These days everyone, it seems, likes to share the photos of their wedding day, drunken cavortings or maybe just their lunch with others online. It's the type of openness that some worry presents a threat to people's privacy that too few users recognise.
Now a group of computer scientists at the University of Southern California think they have a solution. They call it P3, an algorithm for privacy-preserving photo sharing.
Most users of sites such as Flickr or Facebook will be aware that their job prospects might be harmed if they post compromising pictures online. Many do so anyway, while others tinker with their privacy settings.
But that still leaves users at risk from what is termed fusking – an attempt to reverse engineer the URLs of shared photos that can bypass privacy settings, warns Moo-Ryong Ra and his colleagues at the University of Southern California.
Users of photo sharing sites may also have their privacy undermined through the use of facial recognition technology, which may be able to infer information about users that they don't wish to share. That could be something as simple as their attendance at a party when they were supposed to be ill, or in more authoritarian states, consorting with dissidents.
“Despite these privacy threats, it is not clear that the usage of photo sharing services will diminish in the near future,” the researchers note.
One possible solution for privacy-concerned users would be to encrypt the photos they share. But as Ra and his colleagues point out, encrypted photos cannot scaled easily online, as the end result is not a jpg-compliant file. Services such as Facebook have sought to prevent the uploading of encrypted files.

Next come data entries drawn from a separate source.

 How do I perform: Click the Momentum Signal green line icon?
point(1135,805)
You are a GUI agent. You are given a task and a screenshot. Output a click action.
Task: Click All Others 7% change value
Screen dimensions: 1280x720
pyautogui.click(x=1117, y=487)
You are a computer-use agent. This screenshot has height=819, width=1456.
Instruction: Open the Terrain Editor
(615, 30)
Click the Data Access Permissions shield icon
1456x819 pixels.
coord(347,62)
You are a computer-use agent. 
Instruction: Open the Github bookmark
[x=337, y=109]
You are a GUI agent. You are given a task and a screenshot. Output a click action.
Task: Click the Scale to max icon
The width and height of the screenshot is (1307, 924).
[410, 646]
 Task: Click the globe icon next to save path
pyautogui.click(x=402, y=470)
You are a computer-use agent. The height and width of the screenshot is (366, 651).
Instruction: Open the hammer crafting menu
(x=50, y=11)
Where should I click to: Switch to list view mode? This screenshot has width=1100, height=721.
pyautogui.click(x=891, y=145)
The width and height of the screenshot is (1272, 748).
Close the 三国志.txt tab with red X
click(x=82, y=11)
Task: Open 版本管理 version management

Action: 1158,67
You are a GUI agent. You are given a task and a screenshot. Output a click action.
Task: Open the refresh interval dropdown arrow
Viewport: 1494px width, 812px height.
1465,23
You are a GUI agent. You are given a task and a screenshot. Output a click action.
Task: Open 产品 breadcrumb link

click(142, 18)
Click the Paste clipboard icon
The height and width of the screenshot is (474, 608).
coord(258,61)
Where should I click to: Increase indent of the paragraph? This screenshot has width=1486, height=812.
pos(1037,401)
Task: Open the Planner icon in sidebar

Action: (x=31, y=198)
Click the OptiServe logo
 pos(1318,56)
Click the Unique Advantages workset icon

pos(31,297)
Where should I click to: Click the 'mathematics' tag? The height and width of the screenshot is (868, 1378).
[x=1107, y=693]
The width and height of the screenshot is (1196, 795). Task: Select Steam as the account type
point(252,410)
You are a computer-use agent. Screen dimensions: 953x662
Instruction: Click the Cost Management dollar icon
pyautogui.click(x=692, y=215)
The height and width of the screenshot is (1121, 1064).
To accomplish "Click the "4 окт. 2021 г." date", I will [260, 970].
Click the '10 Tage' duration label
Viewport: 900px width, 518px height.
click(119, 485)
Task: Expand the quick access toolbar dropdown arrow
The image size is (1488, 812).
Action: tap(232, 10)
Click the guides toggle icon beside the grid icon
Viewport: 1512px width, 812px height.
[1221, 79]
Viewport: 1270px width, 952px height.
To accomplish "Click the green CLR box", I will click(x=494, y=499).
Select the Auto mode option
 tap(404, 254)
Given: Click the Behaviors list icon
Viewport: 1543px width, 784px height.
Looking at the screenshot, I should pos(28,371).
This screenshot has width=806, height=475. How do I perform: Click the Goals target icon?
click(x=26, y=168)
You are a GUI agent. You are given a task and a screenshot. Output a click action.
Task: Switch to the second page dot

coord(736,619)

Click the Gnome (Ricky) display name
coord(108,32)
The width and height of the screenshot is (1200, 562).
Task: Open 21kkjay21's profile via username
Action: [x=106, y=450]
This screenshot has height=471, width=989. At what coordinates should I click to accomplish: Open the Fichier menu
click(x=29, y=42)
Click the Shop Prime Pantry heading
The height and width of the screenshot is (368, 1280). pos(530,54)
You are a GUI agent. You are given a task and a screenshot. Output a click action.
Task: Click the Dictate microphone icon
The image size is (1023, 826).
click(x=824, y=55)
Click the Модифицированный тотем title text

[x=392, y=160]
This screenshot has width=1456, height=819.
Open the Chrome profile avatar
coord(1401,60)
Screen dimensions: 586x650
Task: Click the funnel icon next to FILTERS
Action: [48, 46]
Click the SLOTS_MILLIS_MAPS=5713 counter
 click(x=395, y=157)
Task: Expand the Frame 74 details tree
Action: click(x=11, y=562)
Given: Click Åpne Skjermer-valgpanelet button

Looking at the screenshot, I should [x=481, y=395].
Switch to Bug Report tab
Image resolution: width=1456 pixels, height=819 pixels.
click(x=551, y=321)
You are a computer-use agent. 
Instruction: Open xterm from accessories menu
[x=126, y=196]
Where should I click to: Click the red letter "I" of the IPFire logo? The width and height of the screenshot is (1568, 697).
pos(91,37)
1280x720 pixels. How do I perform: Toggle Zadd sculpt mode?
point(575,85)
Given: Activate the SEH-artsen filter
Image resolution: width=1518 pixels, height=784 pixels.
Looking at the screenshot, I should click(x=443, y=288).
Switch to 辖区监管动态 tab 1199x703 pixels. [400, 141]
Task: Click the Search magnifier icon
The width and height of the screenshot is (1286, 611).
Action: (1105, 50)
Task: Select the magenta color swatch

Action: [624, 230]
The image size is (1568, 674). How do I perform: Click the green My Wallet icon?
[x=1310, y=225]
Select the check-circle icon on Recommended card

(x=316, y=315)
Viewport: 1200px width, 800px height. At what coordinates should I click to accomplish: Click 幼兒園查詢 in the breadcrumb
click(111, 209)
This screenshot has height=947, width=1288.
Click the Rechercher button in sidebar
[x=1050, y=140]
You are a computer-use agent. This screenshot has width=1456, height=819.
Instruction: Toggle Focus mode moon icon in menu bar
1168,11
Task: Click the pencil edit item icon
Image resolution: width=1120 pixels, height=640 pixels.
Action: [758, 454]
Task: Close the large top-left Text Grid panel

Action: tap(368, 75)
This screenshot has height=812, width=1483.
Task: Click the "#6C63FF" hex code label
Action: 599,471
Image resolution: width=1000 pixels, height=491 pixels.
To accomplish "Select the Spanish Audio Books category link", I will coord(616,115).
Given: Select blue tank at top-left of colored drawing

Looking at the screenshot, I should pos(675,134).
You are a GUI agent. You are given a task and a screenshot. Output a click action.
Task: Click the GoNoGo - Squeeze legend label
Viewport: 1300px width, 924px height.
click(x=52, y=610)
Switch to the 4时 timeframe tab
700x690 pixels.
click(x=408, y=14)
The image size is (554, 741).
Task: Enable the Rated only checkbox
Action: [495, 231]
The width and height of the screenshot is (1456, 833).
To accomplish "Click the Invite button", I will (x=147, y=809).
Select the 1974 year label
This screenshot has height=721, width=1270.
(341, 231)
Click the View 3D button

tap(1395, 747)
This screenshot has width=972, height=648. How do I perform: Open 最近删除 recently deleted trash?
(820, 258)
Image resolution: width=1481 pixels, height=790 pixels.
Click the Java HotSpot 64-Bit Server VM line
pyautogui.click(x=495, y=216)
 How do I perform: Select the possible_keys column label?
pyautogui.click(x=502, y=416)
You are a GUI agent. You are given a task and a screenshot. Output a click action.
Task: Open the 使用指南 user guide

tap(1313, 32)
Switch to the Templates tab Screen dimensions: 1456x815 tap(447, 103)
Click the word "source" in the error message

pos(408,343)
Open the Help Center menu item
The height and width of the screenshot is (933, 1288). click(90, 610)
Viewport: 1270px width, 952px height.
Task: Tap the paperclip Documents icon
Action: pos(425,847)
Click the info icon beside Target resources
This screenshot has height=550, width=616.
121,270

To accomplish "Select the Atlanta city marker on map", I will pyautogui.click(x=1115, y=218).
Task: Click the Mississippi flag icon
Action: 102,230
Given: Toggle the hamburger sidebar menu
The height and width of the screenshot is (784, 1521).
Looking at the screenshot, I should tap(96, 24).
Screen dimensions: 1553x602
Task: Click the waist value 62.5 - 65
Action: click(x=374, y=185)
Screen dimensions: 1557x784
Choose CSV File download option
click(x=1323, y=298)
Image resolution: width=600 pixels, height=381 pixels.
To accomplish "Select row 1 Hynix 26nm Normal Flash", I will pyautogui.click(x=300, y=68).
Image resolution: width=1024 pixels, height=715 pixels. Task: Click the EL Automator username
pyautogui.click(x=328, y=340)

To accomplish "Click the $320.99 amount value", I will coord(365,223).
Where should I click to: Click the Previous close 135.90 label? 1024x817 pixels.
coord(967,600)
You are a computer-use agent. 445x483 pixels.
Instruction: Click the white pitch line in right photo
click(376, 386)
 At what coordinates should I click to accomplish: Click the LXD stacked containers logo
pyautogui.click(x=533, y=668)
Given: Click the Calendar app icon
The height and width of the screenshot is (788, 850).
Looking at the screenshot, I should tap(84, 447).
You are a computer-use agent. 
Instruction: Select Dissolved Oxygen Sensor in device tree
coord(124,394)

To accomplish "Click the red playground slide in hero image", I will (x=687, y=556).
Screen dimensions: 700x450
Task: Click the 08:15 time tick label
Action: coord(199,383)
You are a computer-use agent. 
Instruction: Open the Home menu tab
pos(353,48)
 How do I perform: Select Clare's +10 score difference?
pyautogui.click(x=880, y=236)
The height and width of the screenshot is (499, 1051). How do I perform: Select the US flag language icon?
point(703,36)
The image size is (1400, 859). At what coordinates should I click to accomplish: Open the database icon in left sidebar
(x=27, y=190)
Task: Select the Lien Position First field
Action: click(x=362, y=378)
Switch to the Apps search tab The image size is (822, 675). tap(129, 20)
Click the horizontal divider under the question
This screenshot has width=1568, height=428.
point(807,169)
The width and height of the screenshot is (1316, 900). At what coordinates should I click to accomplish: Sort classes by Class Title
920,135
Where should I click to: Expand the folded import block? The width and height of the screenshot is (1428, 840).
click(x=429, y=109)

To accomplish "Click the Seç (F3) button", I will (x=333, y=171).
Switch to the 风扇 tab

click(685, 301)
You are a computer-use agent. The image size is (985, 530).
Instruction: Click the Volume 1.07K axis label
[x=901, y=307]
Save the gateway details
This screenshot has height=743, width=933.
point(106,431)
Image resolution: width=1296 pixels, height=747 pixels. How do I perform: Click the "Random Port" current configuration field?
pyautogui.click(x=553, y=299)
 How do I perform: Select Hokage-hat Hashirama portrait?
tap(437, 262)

So to help users maintain privacy, they developed the P3 algorithm. It splits photos into public and secret components.
The public component contain the vast majority of an image's bytes, and is also compatible with the jpg standard, thereby ensuring the photo can be scaled, cropped or otherwise adjusted by the online sharing service.
But the secret component of the photo is encrypted, and used to obfuscate the image that appears online. Anyone the user wishes to share the photo with can be given a key, enabling them to make sense of the images, while ensuring unwanted intruders cannot.
In tests, using a Samsung Galaxy S3 handset, the group were able to extract a 720x720 image (the largest resolution served by Facebook) into public and private parts in 152 milliseconds. It took on average 55 milliseconds to encrypt and decrypt the secret part, and 191 milliseconds to reconstruct the image.
Of course, like many privacy preserving technologies, it's not difficult to see how the end result could be used by those with less-than-pleasant intensions, such as distributors of extreme pornography. However, it's to be hoped that the benefits outweigh the down side.
The research will be presented the Symposium on Networked Systems Design and Implementation in Lombard, Illinois in April.